What is being asked:
Drop the pictures and restate the rest of the listing word for word.

%%

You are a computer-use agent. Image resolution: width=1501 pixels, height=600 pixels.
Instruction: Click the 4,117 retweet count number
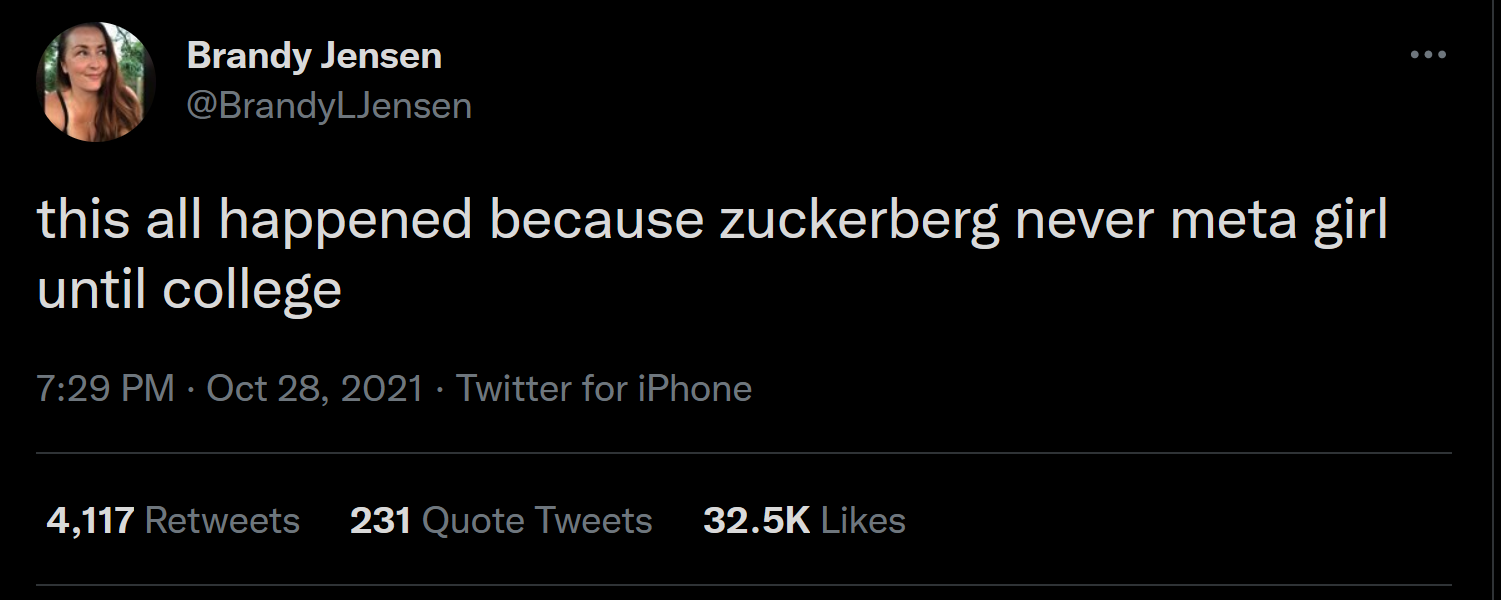(x=90, y=520)
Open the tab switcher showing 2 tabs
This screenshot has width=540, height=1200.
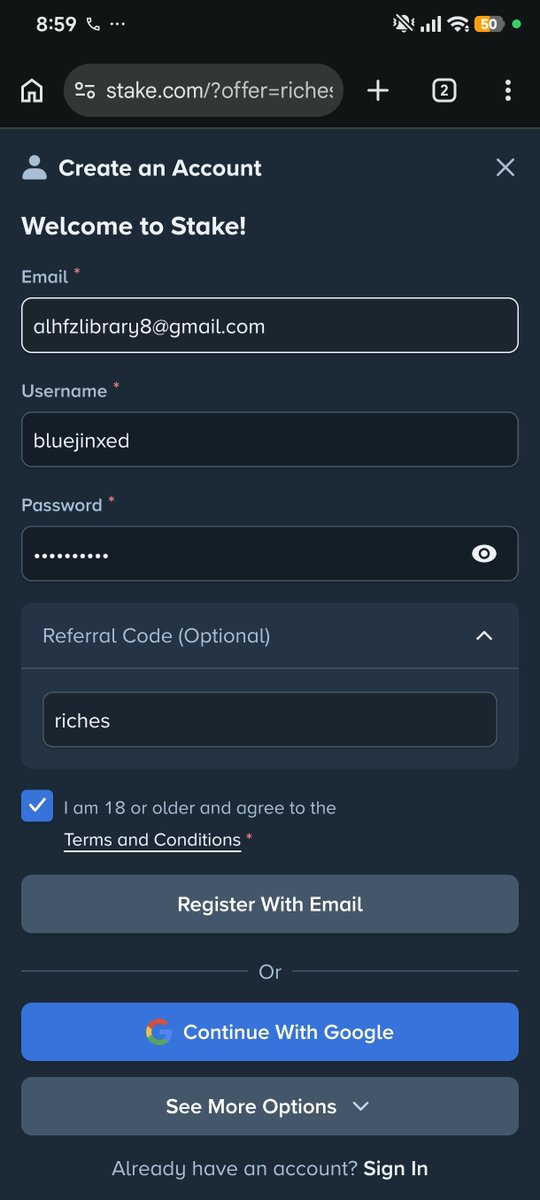point(444,91)

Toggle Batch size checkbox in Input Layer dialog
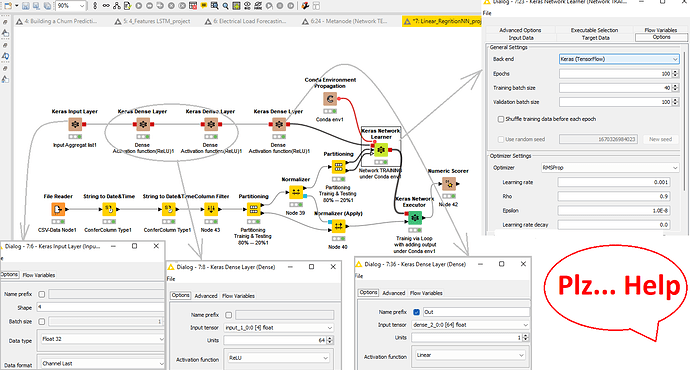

%%

Exercise response:
You are a computer-use agent. Image resolution: width=1501 pixels, height=600 pixels.
Instruction: Click the 4,117 retweet count number
(x=90, y=520)
Open the tab switcher showing 2 tabs
This screenshot has width=540, height=1200.
point(444,91)

Toggle Batch size checkbox in Input Layer dialog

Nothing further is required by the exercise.